Uma vez encontrado e
reconhecido Jesus Cristo, Paulo aposta sua vida inteiramente nele: “para
mim, o viver é Cristo”. Não lhe interessam mais as glórias deste mundo,
nem mede esforços e fadigas para anunciar o nome de Cristo entre os
povos, tentando atraí-los para Cristo, para terem, como ele teve, a
experiência do encontro e do perdão. A fé, para ele, não será mais algo
abstrato, mas referida à pessoa de Jesus Cristo, que lhe abriu todos os
tesouros da compreensão e da graça.
A fé, para Paulo, é adesão
viva e firme à pessoa de Jesus e, por meio dele, à pessoa de Deus. Essa
adesão é perseverante, mesmo no meio das maiores dificuldades e
provações, que deve enfrentar por causa de Cristo. Finalmente, essa fé
mantém-se firme também nas prisões, torturas e no martírio.

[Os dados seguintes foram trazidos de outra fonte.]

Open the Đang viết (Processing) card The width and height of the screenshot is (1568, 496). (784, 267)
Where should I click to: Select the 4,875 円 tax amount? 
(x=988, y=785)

Para Paulo, a fé é um novo
modo de compreender o mundo, a vida, a conduta humana. A fé torna sábio
“em Cristo”, leva a um “estar com Cristo”, a “viver de Cristo”, a
esperar com firme confiança e a obedecer a Deus, por meio de Cristo. A
fé significa, para Paulo, uma participação na vida, na morte e na
ressurreição com Cristo. A fé é dom recebido e acolhido com gratidão e
correspondido com coerência e conversão constante.
Como apóstolo e
missionário, ele “gera filhos na fé” e os educa no Evangelho; suas
cartas testemunham de maneira abundante esse zelo paternal em relação às
diversas comunidades que tiveram origem com sua pregação e ação
missionária. As recomendações a Timóteo e a Filémon mostram as
qualidades de seu coração de pai e educador na fé. Aproximando-se do
martírio, ele pode dizer com serenidade: “completei a minha corrida,
guardei a fé!” (2Tm 4,7).
Olhando para esse
Apóstolo, sentimo-nos encorajados a imitar seu exemplo de homem de fé,
de testemunha de Cristo. Muitos outros, em tempos difíceis ao longo da
história do Cristianismo, inspiraram-se nele e ajudaram a Igreja a
recobrar ânimo e nova vitalidade missionária. Tempos de “nova
evangelização”, como os que vivemos, requerem a mesma atitude... Olhemos
para o exemplo de São Paulo e peçamos sua intercessão.